Tembakau Madura


DAUN
emas, begitulah masyarakat madura memberikan istilah terhadap varietas pertanian tembakau di beberapa kabupaten di Madura. Istilah itu tidak muncul begitu saja, sebab dengan bertani tembakau, konon masyarakat Madura yang bertani tembakau akan mendapatkan hasil panen yang melimpah.

Dengan demikian, maka tidak keliru ketika tembakau diistilahkan sebagai daun emas oleh masyarakat setempat. Sebab ketika tembakau telah usai dipanen, budaya masyarakat setempat akan membelanjakan uang hasil panen tembakaunya untuk membeli emas.

Puncak kejayaan daun emas pun kini berangsung menurun. Petani menyebut jika kejayaan petani tembakau terjadi sebelum krisis moneter menerpa Indonesia atau sekitar tahun 1980 hingga 1997. Namun kejayaan itu kini perlahan semakin menurun seiring dengan perkembangan zaman.

Masalah yang muncul pun semakin kompleks. Bahkan, beberapa musim lalu, petani tembakau mengalami kerugian. Penyebabnya pun beragam, namun faktor yang paling dominan adalah karena kondisi alam. Selain itu, peran tengkulak yang melkukan pembelian secara semena-mena juga turut menjadi masalah bagi para petani tembakau.

Tahun 2018 ini, petani tembakau bisa bernafas lega. Didukung dengan kondisi kemarau, kualitas tanam tembakau menjadi baik. Hal itu berdampak pada harga tembakau yang tinggi dan sangat cocok dengan sebutan daun emas.

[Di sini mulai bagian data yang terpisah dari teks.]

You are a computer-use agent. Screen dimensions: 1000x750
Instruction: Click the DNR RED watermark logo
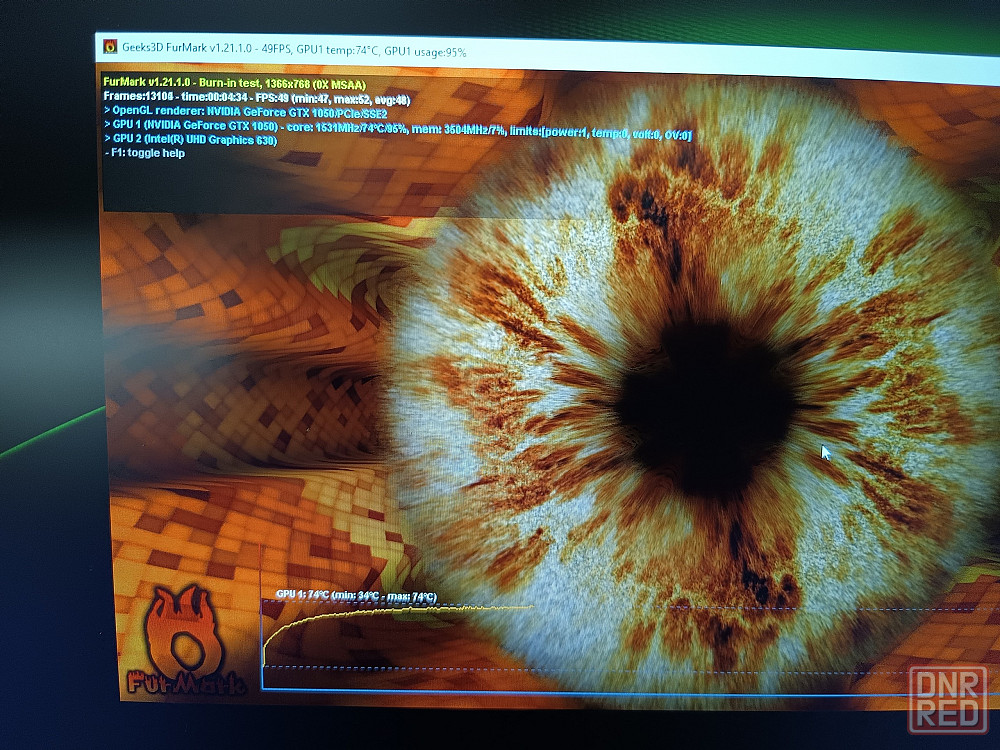coord(947,700)
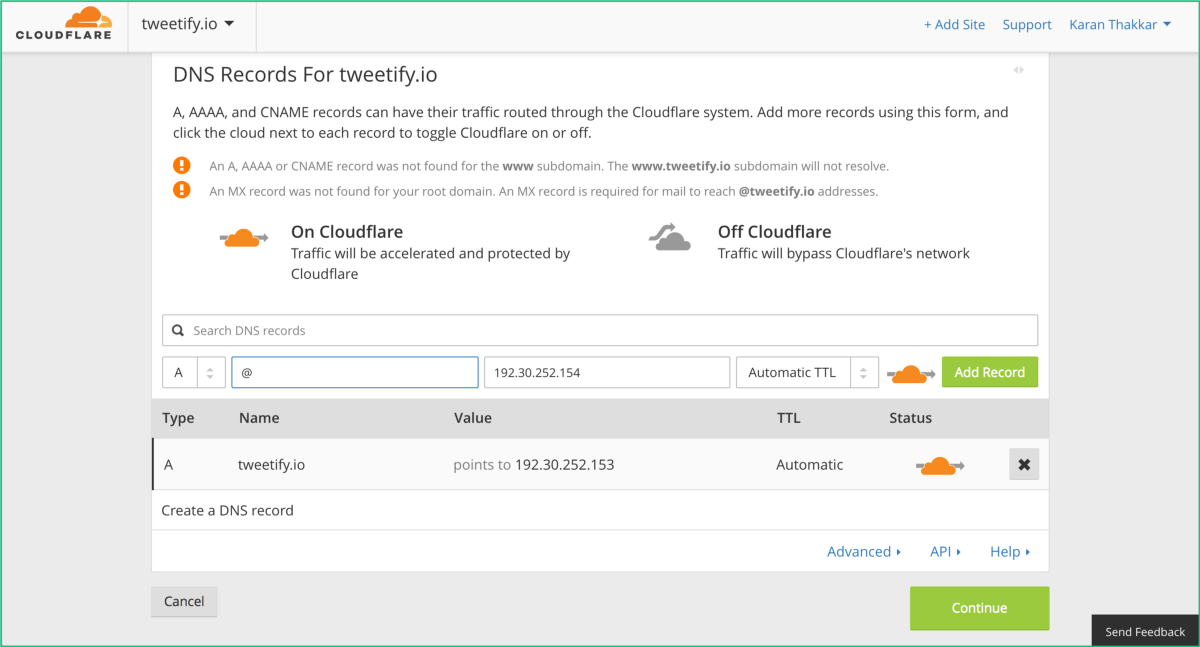1200x647 pixels.
Task: Delete the tweetify.io A record
Action: click(x=1024, y=465)
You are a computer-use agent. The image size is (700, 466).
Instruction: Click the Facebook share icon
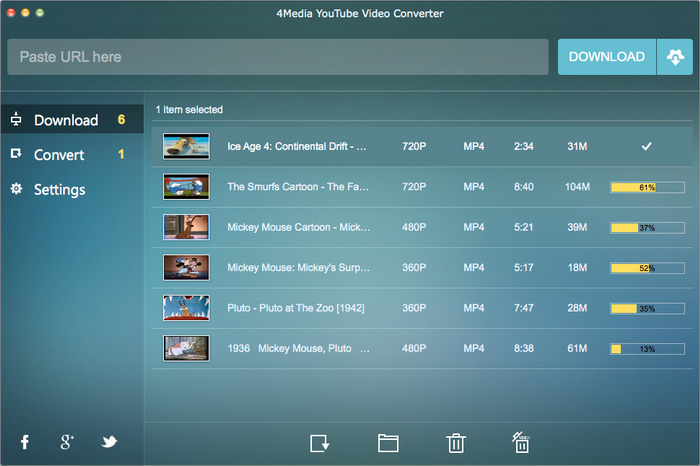pos(24,442)
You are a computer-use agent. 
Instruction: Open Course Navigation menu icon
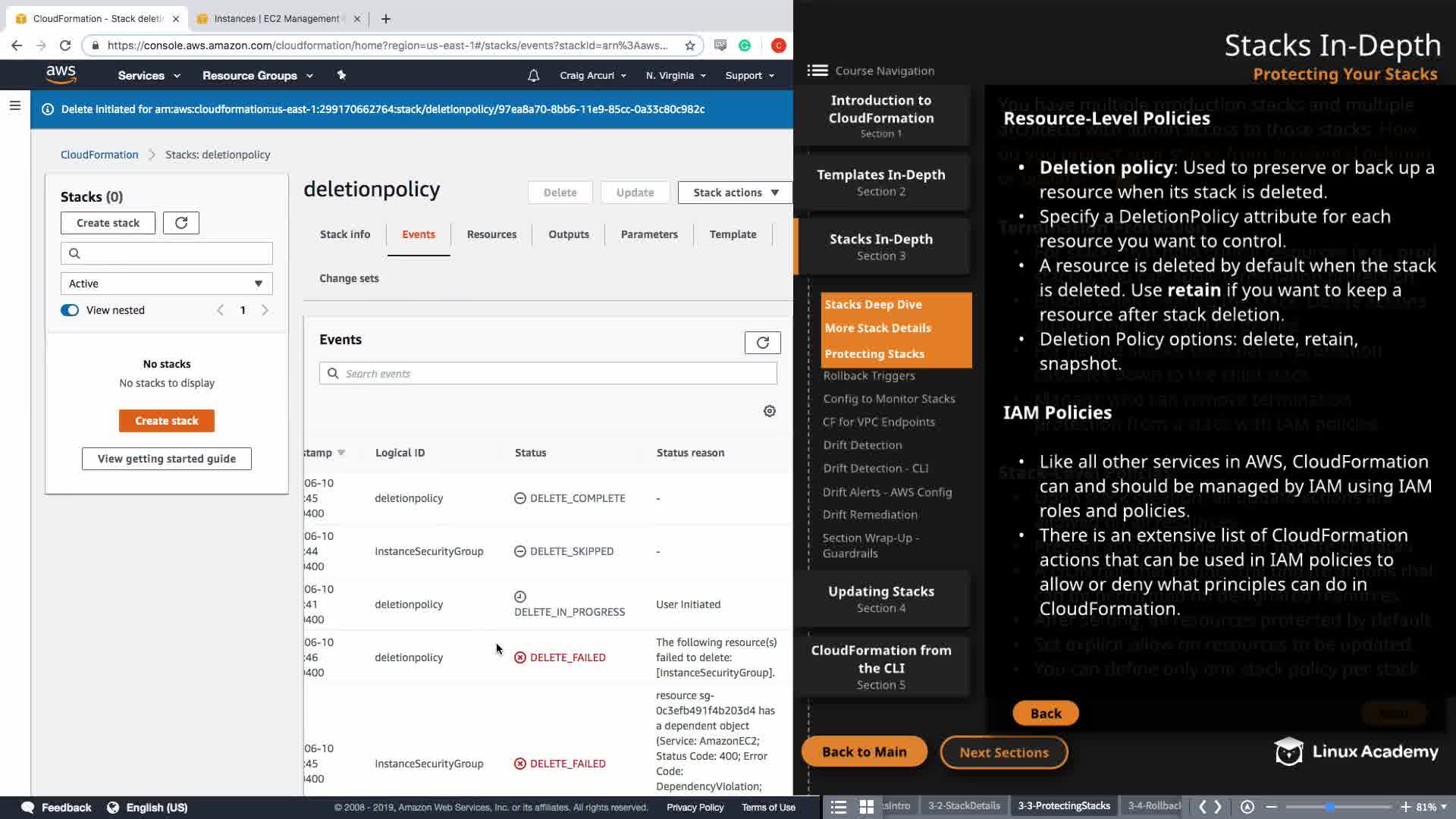click(817, 71)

Meski demikian, bukan berarti musim panen tembakau kali ini bebas dari masalah. Pengambilan sampel tembakau rajangan yang lebih dari ketentuan saat akan dijual ke gudang masih menjadi fobia. Bagaimana tidak demikian, pengambilan sampel tembakau rajangan menurut aturan tidak boleh lebih dari 1 kg. Praktek di lapangan tentu jauh berbeda dari aturan. Itu sebabnya pengambilan sampel sempat dikeluhkan.

Selain masalah itu, seruan dan iklan pemerintah untuk tidak merokok juga menjadi masalah tersendiri bagi para petani. Seakan dilematis, sehingga membuat para petani tembakau khususnya di Pulau Madura nasibnya menjadi tak menentu.

Bagi para petani tembakau, daun emas adalah penghasilan terbaik mereka dalam bekerja. Varietas pertanian selain tembakau tidak jauh menguntungkan bagi petani jika kemudian perlu dibandingkan. Maka, bagaimanapun keadaanya, petani tembakau akan selalu antusias menanam tembakau karena hasilnya lumayan besar ketimbang varietas pertanian lainnya.

Selain soal keuntungan, tembakau Madura menurut data juga digunakan sebagai bahan utama pembuatan rokok pabrikan di tanah air. Sebagaimana ditulis Drs. KH. Kholilurrahman dalam bukunya yang berjudul ‘Tembakau Madura, Tantangan dan Prospek’ menyebutkan jika tembakau Madura digunakan sebagai bahan baku utama pembuatan rokok sigaret kretek.

Lebih lanjut, menurut buku itu, porsentase tembakau Madura yang digunakan dalam racikan sigaret kretek berkisar antara 14 hingga 22 persen. Dengan demikian, pabrik rokok terutama sigaret kretek mengandalkan tembakau madura sebagai bahan baku utamanya.

Besar kemungkinan jika bahan baku utama tidak bagus dan memiliki kualitas yang baik, tentu akan mempengaruhi kualitas dari rokok sigaret kretek yang beredar luas di tanah air saat ini.

Diketahui, cukai rokok juga menyumbangkan banyak pemasukan terhadap keuangan negara. Berdasarkan angka yang dilansir Tirto.id, pada 2016 lalu, penerimaan negara dari cukai tembakau sebesar Rp 137,94 triliun. Nilai ini setara dengan 96,11 persen dari total penerimaan cukai dan 8,87 persen dari penerimaan negara.

Iklan bahaya merokok yang dikampanyekan pemerintah karena berkaitan dengan kesehatan memang baik. Namun, pemerintah juga sangat diuntungkan oleh pajak rokok yang mereka kampanyekan dengan seruan untuk berhenti merokok itu.

Selain negara, sudah banyak para insinyur, sarjana, dan bahkan doktor yang biaya studi mereka itu digratiskan oleh program Corporate Sosial Responsibility (CSR) dengan memberikan beasiswa penuh bagi manusia yang berprestasi untuk membangun Indonesia. (*)

*Ahmad Fairozi, pendiri yang sekaligus Ketua Rumah Baca Indonesia (Rumah Baca ID).